* start Extracted information *

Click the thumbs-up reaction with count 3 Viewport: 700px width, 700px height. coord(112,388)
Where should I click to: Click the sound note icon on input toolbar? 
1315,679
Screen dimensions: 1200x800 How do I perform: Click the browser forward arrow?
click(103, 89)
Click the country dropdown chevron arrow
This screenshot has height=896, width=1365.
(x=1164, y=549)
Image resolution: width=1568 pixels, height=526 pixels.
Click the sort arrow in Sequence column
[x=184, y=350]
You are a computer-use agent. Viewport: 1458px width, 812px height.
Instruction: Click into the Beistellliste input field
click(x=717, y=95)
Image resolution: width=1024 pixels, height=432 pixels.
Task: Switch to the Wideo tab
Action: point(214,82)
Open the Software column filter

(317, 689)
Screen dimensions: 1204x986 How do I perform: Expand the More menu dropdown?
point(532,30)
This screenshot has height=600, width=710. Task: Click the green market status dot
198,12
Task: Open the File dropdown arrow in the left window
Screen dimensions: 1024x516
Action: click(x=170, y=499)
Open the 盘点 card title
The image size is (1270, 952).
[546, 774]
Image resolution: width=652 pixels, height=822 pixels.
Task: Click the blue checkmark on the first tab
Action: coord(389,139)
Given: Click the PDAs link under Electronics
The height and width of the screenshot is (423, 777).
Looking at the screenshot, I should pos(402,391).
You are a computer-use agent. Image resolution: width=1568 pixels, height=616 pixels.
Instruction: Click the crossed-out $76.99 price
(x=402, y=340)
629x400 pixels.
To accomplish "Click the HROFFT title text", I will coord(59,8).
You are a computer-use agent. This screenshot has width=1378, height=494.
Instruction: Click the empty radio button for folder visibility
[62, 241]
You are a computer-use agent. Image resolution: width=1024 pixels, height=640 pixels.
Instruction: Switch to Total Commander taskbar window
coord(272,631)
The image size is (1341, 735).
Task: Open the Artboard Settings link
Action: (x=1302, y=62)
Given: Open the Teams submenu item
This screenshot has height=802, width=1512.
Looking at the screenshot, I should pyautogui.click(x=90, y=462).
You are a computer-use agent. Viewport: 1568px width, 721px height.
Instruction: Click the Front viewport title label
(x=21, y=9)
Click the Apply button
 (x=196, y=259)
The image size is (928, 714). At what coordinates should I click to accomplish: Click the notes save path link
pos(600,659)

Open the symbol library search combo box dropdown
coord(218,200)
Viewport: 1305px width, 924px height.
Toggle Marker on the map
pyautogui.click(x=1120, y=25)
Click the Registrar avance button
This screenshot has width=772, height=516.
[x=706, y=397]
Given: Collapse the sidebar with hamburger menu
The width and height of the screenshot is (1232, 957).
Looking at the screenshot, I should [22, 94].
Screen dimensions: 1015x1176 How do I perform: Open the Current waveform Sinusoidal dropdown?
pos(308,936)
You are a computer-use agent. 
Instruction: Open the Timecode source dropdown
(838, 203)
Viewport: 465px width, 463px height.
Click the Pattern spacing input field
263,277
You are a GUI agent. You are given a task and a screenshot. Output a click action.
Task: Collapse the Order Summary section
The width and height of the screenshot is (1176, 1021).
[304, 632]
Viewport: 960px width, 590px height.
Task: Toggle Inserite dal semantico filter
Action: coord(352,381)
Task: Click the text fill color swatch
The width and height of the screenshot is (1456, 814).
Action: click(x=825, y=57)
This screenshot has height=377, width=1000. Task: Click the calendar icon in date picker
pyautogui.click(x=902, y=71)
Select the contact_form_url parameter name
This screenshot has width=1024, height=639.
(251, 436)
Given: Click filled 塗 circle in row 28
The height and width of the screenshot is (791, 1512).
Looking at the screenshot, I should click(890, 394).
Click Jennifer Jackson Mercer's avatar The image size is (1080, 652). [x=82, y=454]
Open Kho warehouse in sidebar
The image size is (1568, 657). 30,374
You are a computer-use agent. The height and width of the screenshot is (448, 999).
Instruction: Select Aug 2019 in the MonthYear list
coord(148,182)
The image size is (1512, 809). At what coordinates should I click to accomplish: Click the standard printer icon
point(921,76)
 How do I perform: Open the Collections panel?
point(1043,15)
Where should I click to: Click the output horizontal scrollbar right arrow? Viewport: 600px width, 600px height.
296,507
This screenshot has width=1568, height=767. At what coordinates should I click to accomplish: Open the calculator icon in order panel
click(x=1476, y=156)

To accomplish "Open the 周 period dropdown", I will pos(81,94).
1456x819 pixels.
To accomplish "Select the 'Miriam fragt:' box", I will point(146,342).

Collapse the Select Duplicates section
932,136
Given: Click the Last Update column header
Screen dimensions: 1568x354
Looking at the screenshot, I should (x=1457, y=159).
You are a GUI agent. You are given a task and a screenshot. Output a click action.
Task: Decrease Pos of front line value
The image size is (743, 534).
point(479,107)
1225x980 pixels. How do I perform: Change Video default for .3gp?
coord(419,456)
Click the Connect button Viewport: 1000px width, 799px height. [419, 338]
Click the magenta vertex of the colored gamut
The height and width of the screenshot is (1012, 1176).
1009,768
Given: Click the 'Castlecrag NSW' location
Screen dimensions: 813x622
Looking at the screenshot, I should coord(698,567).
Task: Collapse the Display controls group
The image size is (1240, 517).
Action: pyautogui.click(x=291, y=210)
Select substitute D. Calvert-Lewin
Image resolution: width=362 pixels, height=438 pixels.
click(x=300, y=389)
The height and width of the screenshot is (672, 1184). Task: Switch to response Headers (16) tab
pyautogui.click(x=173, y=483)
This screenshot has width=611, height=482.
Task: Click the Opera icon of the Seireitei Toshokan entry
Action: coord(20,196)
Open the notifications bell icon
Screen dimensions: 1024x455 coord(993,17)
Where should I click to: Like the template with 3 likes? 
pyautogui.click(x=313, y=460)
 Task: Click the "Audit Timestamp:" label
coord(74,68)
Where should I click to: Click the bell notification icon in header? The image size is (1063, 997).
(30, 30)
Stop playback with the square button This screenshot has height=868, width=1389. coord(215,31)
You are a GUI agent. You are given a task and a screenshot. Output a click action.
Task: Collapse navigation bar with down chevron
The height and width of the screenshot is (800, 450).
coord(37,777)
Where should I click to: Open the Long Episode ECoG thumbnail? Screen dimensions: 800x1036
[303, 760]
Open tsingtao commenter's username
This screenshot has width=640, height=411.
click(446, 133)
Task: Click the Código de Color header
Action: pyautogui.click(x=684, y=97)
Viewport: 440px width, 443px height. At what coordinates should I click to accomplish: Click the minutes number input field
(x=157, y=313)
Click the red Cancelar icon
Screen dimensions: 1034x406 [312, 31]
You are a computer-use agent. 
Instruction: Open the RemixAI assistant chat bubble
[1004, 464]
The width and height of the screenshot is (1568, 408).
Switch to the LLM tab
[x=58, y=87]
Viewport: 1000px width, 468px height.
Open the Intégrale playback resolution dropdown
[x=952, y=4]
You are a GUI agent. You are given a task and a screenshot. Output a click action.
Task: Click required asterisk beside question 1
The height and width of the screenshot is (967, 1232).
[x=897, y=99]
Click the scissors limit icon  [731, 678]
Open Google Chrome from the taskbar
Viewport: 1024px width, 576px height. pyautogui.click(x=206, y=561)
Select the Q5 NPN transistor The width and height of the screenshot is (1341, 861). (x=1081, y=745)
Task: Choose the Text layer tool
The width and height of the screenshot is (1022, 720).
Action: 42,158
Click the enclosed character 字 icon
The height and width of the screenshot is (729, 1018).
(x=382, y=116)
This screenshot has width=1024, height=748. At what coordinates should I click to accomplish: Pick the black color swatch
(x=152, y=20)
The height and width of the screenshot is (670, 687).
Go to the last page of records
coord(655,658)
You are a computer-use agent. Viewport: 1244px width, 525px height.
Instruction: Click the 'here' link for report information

* end Extracted information *

▸ **Direction**: Please retype all of the records above line for line, leaving every character unchanged.

▸ **Result of the exercise**:
Click the thumbs-up reaction with count 3 Viewport: 700px width, 700px height. coord(112,388)
Where should I click to: Click the sound note icon on input toolbar? 
1315,679
Screen dimensions: 1200x800 How do I perform: Click the browser forward arrow?
click(103, 89)
Click the country dropdown chevron arrow
This screenshot has height=896, width=1365.
(x=1164, y=549)
Image resolution: width=1568 pixels, height=526 pixels.
Click the sort arrow in Sequence column
[x=184, y=350]
You are a computer-use agent. Viewport: 1458px width, 812px height.
Instruction: Click into the Beistellliste input field
click(x=717, y=95)
Image resolution: width=1024 pixels, height=432 pixels.
Task: Switch to the Wideo tab
Action: point(214,82)
Open the Software column filter

(317, 689)
Screen dimensions: 1204x986 How do I perform: Expand the More menu dropdown?
point(532,30)
This screenshot has height=600, width=710. Task: Click the green market status dot
198,12
Task: Open the File dropdown arrow in the left window
Screen dimensions: 1024x516
Action: click(x=170, y=499)
Open the 盘点 card title
The image size is (1270, 952).
[546, 774]
Image resolution: width=652 pixels, height=822 pixels.
Task: Click the blue checkmark on the first tab
Action: coord(389,139)
Given: Click the PDAs link under Electronics
The height and width of the screenshot is (423, 777).
Looking at the screenshot, I should pos(402,391).
You are a computer-use agent. Image resolution: width=1568 pixels, height=616 pixels.
Instruction: Click the crossed-out $76.99 price
(x=402, y=340)
629x400 pixels.
To accomplish "Click the HROFFT title text", I will coord(59,8).
You are a computer-use agent. This screenshot has width=1378, height=494.
Instruction: Click the empty radio button for folder visibility
[62, 241]
You are a computer-use agent. Image resolution: width=1024 pixels, height=640 pixels.
Instruction: Switch to Total Commander taskbar window
coord(272,631)
The image size is (1341, 735).
Task: Open the Artboard Settings link
Action: (x=1302, y=62)
Given: Open the Teams submenu item
This screenshot has height=802, width=1512.
Looking at the screenshot, I should pyautogui.click(x=90, y=462).
You are a computer-use agent. Viewport: 1568px width, 721px height.
Instruction: Click the Front viewport title label
(x=21, y=9)
Click the Apply button
 (x=196, y=259)
The image size is (928, 714). At what coordinates should I click to accomplish: Click the notes save path link
pos(600,659)

Open the symbol library search combo box dropdown
coord(218,200)
Viewport: 1305px width, 924px height.
Toggle Marker on the map
pyautogui.click(x=1120, y=25)
Click the Registrar avance button
This screenshot has width=772, height=516.
[x=706, y=397]
Given: Collapse the sidebar with hamburger menu
The width and height of the screenshot is (1232, 957).
Looking at the screenshot, I should [22, 94].
Screen dimensions: 1015x1176 How do I perform: Open the Current waveform Sinusoidal dropdown?
pos(308,936)
You are a computer-use agent. 
Instruction: Open the Timecode source dropdown
(838, 203)
Viewport: 465px width, 463px height.
Click the Pattern spacing input field
263,277
You are a GUI agent. You are given a task and a screenshot. Output a click action.
Task: Collapse the Order Summary section
The width and height of the screenshot is (1176, 1021).
[304, 632]
Viewport: 960px width, 590px height.
Task: Toggle Inserite dal semantico filter
Action: coord(352,381)
Task: Click the text fill color swatch
The width and height of the screenshot is (1456, 814).
Action: click(x=825, y=57)
This screenshot has height=377, width=1000. Task: Click the calendar icon in date picker
pyautogui.click(x=902, y=71)
Select the contact_form_url parameter name
This screenshot has width=1024, height=639.
(251, 436)
Given: Click filled 塗 circle in row 28
The height and width of the screenshot is (791, 1512).
Looking at the screenshot, I should click(890, 394).
Click Jennifer Jackson Mercer's avatar The image size is (1080, 652). [x=82, y=454]
Open Kho warehouse in sidebar
The image size is (1568, 657). 30,374
You are a computer-use agent. The height and width of the screenshot is (448, 999).
Instruction: Select Aug 2019 in the MonthYear list
coord(148,182)
The image size is (1512, 809). At what coordinates should I click to accomplish: Click the standard printer icon
point(921,76)
 How do I perform: Open the Collections panel?
point(1043,15)
Where should I click to: Click the output horizontal scrollbar right arrow? Viewport: 600px width, 600px height.
296,507
This screenshot has width=1568, height=767. At what coordinates should I click to accomplish: Open the calculator icon in order panel
click(x=1476, y=156)

To accomplish "Open the 周 period dropdown", I will pos(81,94).
1456x819 pixels.
To accomplish "Select the 'Miriam fragt:' box", I will point(146,342).

Collapse the Select Duplicates section
932,136
Given: Click the Last Update column header
Screen dimensions: 1568x354
Looking at the screenshot, I should (x=1457, y=159).
You are a GUI agent. You are given a task and a screenshot. Output a click action.
Task: Decrease Pos of front line value
The image size is (743, 534).
point(479,107)
1225x980 pixels. How do I perform: Change Video default for .3gp?
coord(419,456)
Click the Connect button Viewport: 1000px width, 799px height. [419, 338]
Click the magenta vertex of the colored gamut
The height and width of the screenshot is (1012, 1176).
1009,768
Given: Click the 'Castlecrag NSW' location
Screen dimensions: 813x622
Looking at the screenshot, I should coord(698,567).
Task: Collapse the Display controls group
The image size is (1240, 517).
Action: pyautogui.click(x=291, y=210)
Select substitute D. Calvert-Lewin
Image resolution: width=362 pixels, height=438 pixels.
click(x=300, y=389)
The height and width of the screenshot is (672, 1184). Task: Switch to response Headers (16) tab
pyautogui.click(x=173, y=483)
This screenshot has width=611, height=482.
Task: Click the Opera icon of the Seireitei Toshokan entry
Action: coord(20,196)
Open the notifications bell icon
Screen dimensions: 1024x455 coord(993,17)
Where should I click to: Like the template with 3 likes? 
pyautogui.click(x=313, y=460)
 Task: Click the "Audit Timestamp:" label
coord(74,68)
Where should I click to: Click the bell notification icon in header? The image size is (1063, 997).
(30, 30)
Stop playback with the square button This screenshot has height=868, width=1389. coord(215,31)
You are a GUI agent. You are given a task and a screenshot. Output a click action.
Task: Collapse navigation bar with down chevron
The height and width of the screenshot is (800, 450).
coord(37,777)
Where should I click to: Open the Long Episode ECoG thumbnail? Screen dimensions: 800x1036
[303, 760]
Open tsingtao commenter's username
This screenshot has width=640, height=411.
click(446, 133)
Task: Click the Código de Color header
Action: pyautogui.click(x=684, y=97)
Viewport: 440px width, 443px height. At what coordinates should I click to accomplish: Click the minutes number input field
(x=157, y=313)
Click the red Cancelar icon
Screen dimensions: 1034x406 [312, 31]
You are a computer-use agent. 
Instruction: Open the RemixAI assistant chat bubble
[1004, 464]
The width and height of the screenshot is (1568, 408).
Switch to the LLM tab
[x=58, y=87]
Viewport: 1000px width, 468px height.
Open the Intégrale playback resolution dropdown
[x=952, y=4]
You are a GUI agent. You are given a task and a screenshot. Output a click action.
Task: Click required asterisk beside question 1
The height and width of the screenshot is (967, 1232).
[x=897, y=99]
Click the scissors limit icon  [731, 678]
Open Google Chrome from the taskbar
Viewport: 1024px width, 576px height. pyautogui.click(x=206, y=561)
Select the Q5 NPN transistor The width and height of the screenshot is (1341, 861). (x=1081, y=745)
Task: Choose the Text layer tool
The width and height of the screenshot is (1022, 720).
Action: 42,158
Click the enclosed character 字 icon
The height and width of the screenshot is (729, 1018).
(x=382, y=116)
This screenshot has width=1024, height=748. At what coordinates should I click to accomplish: Pick the black color swatch
(x=152, y=20)
The height and width of the screenshot is (670, 687).
Go to the last page of records
coord(655,658)
You are a computer-use agent. Viewport: 1244px width, 525px height.
Instruction: Click the 'here' link for report information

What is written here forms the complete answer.